(歴史ライター:西股 総生)
投票に行かないと損をする?
来る10月27日は衆議院選挙だが、世の中には投票に行かない、つまり棄権する人が少なくない。
「自分が1票入れたからといって何も変わらない」「投票する意味が見出せない」
「支持できる候補者がいない」
「面倒くさい」
あたりが、主な理由だろう。
令和3年(2021)10月に行われた前回衆院選の投票率は55.93%、同4年(2022)7月の参院選は52.05%で、近年の国政選挙だと投票率は押しなべて50%台、地方選挙では30%台も珍しくない。国政選挙でも半数近く、地方選挙では3分の2ほどの有権者が棄権しているわけである。では、投票には本当に意味はないのだろうか。
はっきりいうが、投票に行ったからといって世の中がよくなるわけではない。なぜなら、世の中には相矛盾する様々な利害が存在しているからだ。たとえば現在、多くの国民は円安がもたらす物価高にあえいでいるが、一方に円安のおかげで業績好調な会社だってある。国民全員の利害が一致する政策なんて、そもそも原理的にありえないのである。
ただし、投票に行かないと世の中は確実に悪くなるし、あなたも損をする。なぜか。以下、歴史的な観点から考えてみよう。
7月19~30日掲載の拙稿「歴史から考える「権力が倒れる時」」や、9月25~28日掲載「歴史から考える「権力と税金」」で考察したように、われわれが納めている税金は、元をたどれば江戸時代や戦国時代の年貢である。さらに遡れば、荘園公領制下の「所当官物(しょとうかんもつ)」や、律令制下の「租・庸・調」に行き着く。
日本に最初に国家が成立して以来、これらを取り立てる徴税システムは、ひとときも途切れることなく、折に触れてマイナーチェンジやバージョンアップを繰り返しなが、延々と存続して権力の源泉となってきた。ただし、現在われわれが納めている税金と、かつての年貢や租庸調との間には、大きな違いがある。
大河ドラマ『光る君へ』で描かれている、平安貴族の優雅な暮らしぶりを支えているのは、年貢や所当官物だ。いや、藤原道長や紫式部だけでなく、源頼朝や織田信長や徳川家康だって同じ。要するに、年貢や所当官物や租庸調とは支配階級を養うための資金源にほかならなかったのである。

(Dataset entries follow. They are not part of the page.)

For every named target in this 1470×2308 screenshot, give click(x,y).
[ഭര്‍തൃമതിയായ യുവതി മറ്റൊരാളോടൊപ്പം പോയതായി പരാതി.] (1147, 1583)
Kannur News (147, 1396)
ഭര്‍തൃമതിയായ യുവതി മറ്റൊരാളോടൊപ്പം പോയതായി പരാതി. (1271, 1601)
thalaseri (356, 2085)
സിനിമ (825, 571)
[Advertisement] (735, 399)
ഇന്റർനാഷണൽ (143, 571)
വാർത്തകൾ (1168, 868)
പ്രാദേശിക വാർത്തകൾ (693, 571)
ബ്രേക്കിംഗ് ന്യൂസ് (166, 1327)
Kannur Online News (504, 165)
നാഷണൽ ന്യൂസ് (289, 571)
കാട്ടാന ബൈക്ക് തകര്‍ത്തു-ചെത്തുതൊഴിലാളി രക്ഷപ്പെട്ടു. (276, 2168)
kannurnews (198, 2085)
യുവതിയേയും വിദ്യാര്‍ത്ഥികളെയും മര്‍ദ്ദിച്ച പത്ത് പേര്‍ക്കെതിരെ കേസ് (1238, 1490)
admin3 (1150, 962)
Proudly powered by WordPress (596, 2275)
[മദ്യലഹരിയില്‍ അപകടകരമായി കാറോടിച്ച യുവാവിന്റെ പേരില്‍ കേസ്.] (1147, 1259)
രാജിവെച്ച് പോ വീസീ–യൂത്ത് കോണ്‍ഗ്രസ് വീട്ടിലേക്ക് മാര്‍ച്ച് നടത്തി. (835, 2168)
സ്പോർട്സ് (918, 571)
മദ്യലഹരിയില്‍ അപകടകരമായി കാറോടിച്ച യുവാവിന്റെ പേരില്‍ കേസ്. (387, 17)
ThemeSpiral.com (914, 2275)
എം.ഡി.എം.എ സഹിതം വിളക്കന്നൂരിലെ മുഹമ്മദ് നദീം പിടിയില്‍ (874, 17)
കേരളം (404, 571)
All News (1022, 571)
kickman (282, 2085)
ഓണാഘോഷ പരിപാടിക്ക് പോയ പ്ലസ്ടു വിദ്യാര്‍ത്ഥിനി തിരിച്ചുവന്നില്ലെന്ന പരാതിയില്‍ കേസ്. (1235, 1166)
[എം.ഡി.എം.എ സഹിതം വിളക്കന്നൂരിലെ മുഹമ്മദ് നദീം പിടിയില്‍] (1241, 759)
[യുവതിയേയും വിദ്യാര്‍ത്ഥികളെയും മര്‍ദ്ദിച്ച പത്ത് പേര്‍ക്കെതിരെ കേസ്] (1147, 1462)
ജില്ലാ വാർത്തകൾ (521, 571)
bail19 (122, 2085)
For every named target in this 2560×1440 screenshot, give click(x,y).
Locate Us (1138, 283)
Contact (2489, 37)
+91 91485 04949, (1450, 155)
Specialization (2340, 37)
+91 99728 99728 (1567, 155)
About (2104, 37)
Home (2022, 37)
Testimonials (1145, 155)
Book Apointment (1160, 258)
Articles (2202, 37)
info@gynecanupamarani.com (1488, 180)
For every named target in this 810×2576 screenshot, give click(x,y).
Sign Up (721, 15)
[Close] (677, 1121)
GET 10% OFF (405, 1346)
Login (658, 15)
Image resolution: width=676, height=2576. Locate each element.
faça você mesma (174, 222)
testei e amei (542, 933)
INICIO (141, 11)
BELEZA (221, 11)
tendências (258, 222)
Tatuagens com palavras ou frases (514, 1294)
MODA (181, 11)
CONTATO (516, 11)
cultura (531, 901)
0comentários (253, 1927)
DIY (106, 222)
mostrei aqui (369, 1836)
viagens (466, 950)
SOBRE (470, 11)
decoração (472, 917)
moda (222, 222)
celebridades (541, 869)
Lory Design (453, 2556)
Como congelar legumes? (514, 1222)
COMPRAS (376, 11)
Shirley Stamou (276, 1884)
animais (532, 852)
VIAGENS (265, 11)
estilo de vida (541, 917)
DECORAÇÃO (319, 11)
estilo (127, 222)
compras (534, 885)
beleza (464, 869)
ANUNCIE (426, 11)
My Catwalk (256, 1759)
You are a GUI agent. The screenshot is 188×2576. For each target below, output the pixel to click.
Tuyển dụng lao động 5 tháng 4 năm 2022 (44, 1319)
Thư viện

一方、現在の税金は、政治家や公務員を養いもするが、全体としては国税なら国民、地方税なら住民全体の公益のために用いられる……ことになっている。税金で養われる政治家や公務員も公僕、つまり国民・住民全体のための奉仕者、と位置付けられている。
つまり、国民・住民が納めた税金は国民・住民全体のために使え、というのが「主権在民」の基本原理なのである。けれども現実には、「裏金議員」やら「いただき知事」やらが、いっぱいいる。タテマエをわかっていながら、税金を自分を肥やすためのエサ代としてチョロまかす「偉い人」がいるわけだ。税金の中に刻まれていた年貢のDNAみたいなものが、顔を出している形である。
このように、税金が年貢へと先祖返りする最大の理由が、投票率の低さである。なぜなら、棄権とは税金の使い道を政治家や役人に白紙委任する行為だからだ。税金を使う側が、自分たちの好きに使ってよいとなったら、「裏金議員」や「いただき知事」が出てくるのは当然ではないか。
その上で財源が足りなくなったら、何かの公共サービスを打ち切るなり、増税なりすればよい。マイナンバーカードなんて、増税のツールとして便利この上もない。「支持できる候補者がいない」「面倒くさい」という理由で投票に行かない有権者は、「裏金議員」や「いただき知事」たちからしたら気前のよい太客みたいな存在なのである。
投票に行っても世の中はよくならないが、行かなければ確実に悪くなる、といった意味がおわかりだろうか。税金は高くなるが公益には一向に還元されないというのは、納税者であり有権者であるあなたにとって、損ではないですか? どの候補者が当選するか、どの政党が勝つか負けるか、という以前の問題なのである。